Artista plástico minero, Rodrigo descobriu o bordado quando cursava a Escola de Belas Artes da UFMG e nunca mais o largou. Utiliza a técnica para unir suas influencias regionais com temas universais. Na série Mapas Imaginários conseguiu “costurar” referências contemporâneas, como a busca do afeto e a sensualidade, com imagens de Grande Sertão: Veredas, de Guimarães Rosa.

“Busquei uma iconografia de épocas passadas, da vida do interior, bichos e plantas, religiosidade e uma história de amor/amizade. Assim, criando fragmentos de um mapa inventado, bordando e sobrepondo trilhas e personagens para um lugar que não é meu e nem de Rosa. Paisagens imaginárias de um terceiro espaço, de um lugar atemporal”, diz.

Atualmente, Rodrigo desenvolve a série Enquanto desenho na sua superfície, que beira à tatuagem. São pontos livres, quase desenhos feitos à mão. Vai lá: flickr.com/photos/rodrigo-mogiz

A dupla Daniel Giannone e Leo Chiachio apresenta em Buenos Aires a exposição Monobordado. Eles atuam de forma conjunta desde 2003, ou seja, bordam as mesmas peças, a quatro mãos. São também um dos primeiros casos de união civil entre pessoas do mesmo sexo na Argentina e, ao combinar vida e arte dessa maneira, acabaram por dissolver os limites entre ambas as esferas. Agora são Chiachio & Giannone. Sem individualidades e diferenças de estilos, pelo menos para quem vê de fora.  

O nome Monobordado, no entanto, não vem daí. As obsessões é que são sempre as mesmas – palavras deles, dos dois: o amor, a nova família argentina, as memórias de viagens, o jeito irreverente e divertido. São autorretratos de ambos, em diferentes momentos e situações: disfarçados de índios guaranis, de samurais japoneses, de bombeiros musculosos com torsos nus, mesclados com referências de outros artistas e feitos com pontos super complexos.

Daniel (loiro, olhos azuis) aprendeu a bordar quando criança, num colégio de freiras, na província de Córdoba, e mais tarde ensinou a Leo. Ambos vêm de uma tradição pictórica e decidiram deixar óleo e o acrílico pelos fios, que utilizam quase como pigmentos, criando luzes e sombras e dando a sensaçãod e volume. Vistos de longe, é difícil detectar a técnica usada em seus trabalhos.
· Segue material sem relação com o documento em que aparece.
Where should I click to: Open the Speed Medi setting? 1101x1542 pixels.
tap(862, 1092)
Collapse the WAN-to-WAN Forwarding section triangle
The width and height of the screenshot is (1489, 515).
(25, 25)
“Ao usar técnicas reservadas até então ao gênero feminino e, em alguns casos, ao mundo infantil, resgatamos o artesanal, o ofício, e celebramos o fato de os homens também poderem ingressar nesse universo com alegria”. Vai lá: chiachiogiannone.com, a exposição fica estão até 9 de junho na Galeria Pasaje (Bartolomeu Mitre, 1559 - Buenos Aires). Também é possível baixar o livro completo: chiachiogiannone.com/Libro/ChiachioGiannone-Monobordado

PELO MUNDO 

David Catá 
Artista espanhol, trabalha o conceito bordado+memoria+tempo ao extremo. Seu próprio corpo se transforma em suporte para “bordados” efêmeros, um diario gráfico íntimo literalmente traçado sobre sua pele e continuamente desmanchado. Suas intervenções com agulha e linha sobre a pele ficam registradas em fotografias e vídeos. As documentações do processo adquirem valor como obras de arte em si. 

José Romussi
Nascido no Chile, José Romussi começou a trabalhar com arte em Nova Iorque, em 2010, e ficou conhecido bordando bailarinas sobre fotos vintage, retiradas de revistas antigas. Foram suas primeiras incursões com as agulhas. Mescla bordado à mão com intervenções à máquina. Recentemente, comecou a bordar outros temas, como caveiras. Expôs obras enormes no metrô de Berlim, onde vive. 

Maurizio Anzeri
Amante e colecionador de retratos fotográficos, este artista italiano selecionou uma série de fotos anônimas, encontradas em mercados de antiguidades, para formarem a base de uma série bordada. São 25 imagens dos anos 30 e 40, intervenidas com bordado tridimensional que, ao final,  formam máscaras de inspiração dadaísta.